# SICILIAN PASTA DELL´ ARCHITETTO - AN ARCHITECT´s PASTA PENNE



## margcata (Sep 18, 2011)

By: Margcata

Giusto Occhipinti who is both an architect and the owner of a small successful winery in Trapini, Sicily gave me this recipe ...

Serves 4 to 6 ...

3 tblsps silvered almonds

2 tblsps walnuts

1 tblsps pine nuts

1 clove minced garlic

3 cups fresh basil leaves

3 tblsps capers

2 tblsps mint leaves

Arugula and / or spinach leaves

1.5 pounds vine ripened tomatoes finely chopped

1 tblsp extra virgin olive oil

1 pound of Italian Penne Pasta

1/3 cup Lucatelli Romano or Fiore Sardo or Reggiano Parmesano cheese

1) Put large pot of salted water to boil

2) Spread the almonds, walnuts and pinenuts in  a pie pan and toast in oven at 350 Degrees Farenheit five to seven minutes and let cool.

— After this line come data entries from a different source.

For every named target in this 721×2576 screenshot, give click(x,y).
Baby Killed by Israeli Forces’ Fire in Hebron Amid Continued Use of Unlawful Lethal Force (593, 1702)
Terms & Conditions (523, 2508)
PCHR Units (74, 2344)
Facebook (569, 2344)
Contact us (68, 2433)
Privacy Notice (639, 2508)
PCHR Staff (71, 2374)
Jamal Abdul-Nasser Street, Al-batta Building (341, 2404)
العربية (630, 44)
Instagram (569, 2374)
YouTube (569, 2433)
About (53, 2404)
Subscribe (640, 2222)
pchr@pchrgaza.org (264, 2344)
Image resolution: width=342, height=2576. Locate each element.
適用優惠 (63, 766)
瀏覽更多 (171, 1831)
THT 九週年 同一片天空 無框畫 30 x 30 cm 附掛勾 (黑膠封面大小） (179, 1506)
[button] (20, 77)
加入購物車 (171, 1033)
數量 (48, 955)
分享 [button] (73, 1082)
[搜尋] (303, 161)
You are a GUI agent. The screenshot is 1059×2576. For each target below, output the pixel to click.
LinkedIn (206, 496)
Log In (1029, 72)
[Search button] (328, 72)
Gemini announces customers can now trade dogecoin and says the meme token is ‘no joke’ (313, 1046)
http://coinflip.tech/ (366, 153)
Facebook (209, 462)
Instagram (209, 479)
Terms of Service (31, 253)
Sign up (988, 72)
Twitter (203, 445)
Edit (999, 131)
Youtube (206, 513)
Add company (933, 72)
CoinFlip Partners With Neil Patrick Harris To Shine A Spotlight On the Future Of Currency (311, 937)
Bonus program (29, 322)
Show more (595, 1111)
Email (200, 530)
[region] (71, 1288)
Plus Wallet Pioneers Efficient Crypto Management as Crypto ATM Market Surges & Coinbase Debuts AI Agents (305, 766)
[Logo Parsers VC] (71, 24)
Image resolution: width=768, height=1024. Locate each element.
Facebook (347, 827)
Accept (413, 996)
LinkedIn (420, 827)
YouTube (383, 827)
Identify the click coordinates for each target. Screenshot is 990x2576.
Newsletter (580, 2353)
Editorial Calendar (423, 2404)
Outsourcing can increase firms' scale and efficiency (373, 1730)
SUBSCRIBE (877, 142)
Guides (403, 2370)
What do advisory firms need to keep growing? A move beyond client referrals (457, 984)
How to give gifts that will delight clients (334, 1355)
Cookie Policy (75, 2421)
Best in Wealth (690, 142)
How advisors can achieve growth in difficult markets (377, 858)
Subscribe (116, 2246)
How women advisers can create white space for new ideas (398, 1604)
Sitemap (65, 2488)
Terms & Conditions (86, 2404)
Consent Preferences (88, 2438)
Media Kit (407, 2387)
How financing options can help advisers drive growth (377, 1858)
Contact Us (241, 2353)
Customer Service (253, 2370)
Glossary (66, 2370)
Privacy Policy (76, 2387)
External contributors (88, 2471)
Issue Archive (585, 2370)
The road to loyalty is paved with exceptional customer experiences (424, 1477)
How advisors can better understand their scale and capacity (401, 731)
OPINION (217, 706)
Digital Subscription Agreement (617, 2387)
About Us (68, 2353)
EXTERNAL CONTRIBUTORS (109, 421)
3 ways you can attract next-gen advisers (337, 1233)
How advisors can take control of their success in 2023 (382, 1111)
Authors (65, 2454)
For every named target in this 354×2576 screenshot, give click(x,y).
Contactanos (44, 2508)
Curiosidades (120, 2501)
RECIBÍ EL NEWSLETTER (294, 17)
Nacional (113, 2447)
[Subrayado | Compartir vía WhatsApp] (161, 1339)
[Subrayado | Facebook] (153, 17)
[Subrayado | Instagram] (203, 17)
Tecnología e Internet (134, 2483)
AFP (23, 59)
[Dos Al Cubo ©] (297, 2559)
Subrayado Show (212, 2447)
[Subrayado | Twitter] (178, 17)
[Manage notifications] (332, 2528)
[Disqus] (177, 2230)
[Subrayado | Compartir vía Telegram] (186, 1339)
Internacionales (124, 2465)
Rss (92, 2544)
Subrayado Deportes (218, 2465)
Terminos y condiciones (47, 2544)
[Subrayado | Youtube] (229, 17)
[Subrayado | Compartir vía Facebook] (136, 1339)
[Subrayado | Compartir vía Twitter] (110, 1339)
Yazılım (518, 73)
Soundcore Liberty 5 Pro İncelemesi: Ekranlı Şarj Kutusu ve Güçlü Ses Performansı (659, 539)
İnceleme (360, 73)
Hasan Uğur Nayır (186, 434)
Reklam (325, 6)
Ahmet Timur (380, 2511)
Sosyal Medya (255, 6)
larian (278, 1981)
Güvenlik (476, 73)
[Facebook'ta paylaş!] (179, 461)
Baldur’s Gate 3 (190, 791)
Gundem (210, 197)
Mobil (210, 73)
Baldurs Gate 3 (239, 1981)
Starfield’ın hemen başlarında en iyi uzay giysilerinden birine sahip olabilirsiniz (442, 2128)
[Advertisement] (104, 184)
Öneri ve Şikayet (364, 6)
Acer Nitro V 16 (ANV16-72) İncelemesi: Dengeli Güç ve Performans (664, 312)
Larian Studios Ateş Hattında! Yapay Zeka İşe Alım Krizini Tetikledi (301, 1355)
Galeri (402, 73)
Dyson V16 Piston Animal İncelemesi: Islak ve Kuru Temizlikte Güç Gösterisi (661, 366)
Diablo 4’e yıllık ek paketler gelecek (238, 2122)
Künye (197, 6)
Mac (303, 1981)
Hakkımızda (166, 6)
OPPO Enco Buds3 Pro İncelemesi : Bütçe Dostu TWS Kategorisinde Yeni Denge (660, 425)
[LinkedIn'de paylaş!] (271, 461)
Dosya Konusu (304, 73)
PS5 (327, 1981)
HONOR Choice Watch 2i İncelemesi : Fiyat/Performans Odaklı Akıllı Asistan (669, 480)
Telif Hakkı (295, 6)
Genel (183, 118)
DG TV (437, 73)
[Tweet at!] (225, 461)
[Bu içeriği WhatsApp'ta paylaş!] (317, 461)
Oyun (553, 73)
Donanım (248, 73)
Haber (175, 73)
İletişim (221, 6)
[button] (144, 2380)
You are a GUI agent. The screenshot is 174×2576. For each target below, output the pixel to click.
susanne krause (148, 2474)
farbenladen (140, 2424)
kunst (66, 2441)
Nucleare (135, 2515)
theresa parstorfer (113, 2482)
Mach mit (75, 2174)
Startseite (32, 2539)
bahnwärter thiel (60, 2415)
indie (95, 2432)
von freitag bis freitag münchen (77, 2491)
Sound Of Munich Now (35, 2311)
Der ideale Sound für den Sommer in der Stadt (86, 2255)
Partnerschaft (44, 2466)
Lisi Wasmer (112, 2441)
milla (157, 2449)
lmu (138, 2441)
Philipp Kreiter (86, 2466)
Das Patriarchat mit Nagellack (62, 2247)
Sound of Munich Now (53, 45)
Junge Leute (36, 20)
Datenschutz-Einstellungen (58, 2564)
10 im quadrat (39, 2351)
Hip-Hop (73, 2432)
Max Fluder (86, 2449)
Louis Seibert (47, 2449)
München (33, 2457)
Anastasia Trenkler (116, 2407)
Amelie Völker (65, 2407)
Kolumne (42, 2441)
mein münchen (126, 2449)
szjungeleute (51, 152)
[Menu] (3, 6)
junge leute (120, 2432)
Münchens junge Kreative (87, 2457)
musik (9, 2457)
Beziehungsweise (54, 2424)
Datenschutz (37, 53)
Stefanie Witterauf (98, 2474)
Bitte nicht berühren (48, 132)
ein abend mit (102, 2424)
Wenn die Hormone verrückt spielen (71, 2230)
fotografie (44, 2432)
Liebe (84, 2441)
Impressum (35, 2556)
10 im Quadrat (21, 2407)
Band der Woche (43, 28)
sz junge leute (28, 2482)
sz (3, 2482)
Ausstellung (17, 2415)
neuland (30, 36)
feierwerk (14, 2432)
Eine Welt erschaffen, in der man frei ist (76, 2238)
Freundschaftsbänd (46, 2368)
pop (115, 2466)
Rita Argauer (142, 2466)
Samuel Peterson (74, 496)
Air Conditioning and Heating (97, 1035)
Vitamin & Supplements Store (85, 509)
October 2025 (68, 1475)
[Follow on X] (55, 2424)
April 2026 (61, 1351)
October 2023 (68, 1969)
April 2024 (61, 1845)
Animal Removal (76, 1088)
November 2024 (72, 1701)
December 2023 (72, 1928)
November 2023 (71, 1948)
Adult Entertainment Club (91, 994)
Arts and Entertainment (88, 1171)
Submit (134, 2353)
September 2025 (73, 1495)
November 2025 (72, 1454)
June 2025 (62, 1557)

3) In food processor:  combine the nuts, garlic, basil, arugula or spinach leaves, mint and capers. Transfer mixture to a large bowl.

4) Add tomatoes and stir. Add salt and pepper.

5) cook the pasta penne until al dente 10 mins. - follow directions on box and do not overcook. Drain and toss with the sauce.

6) serve with Italian baguette and Sicilian Prosecco.


----------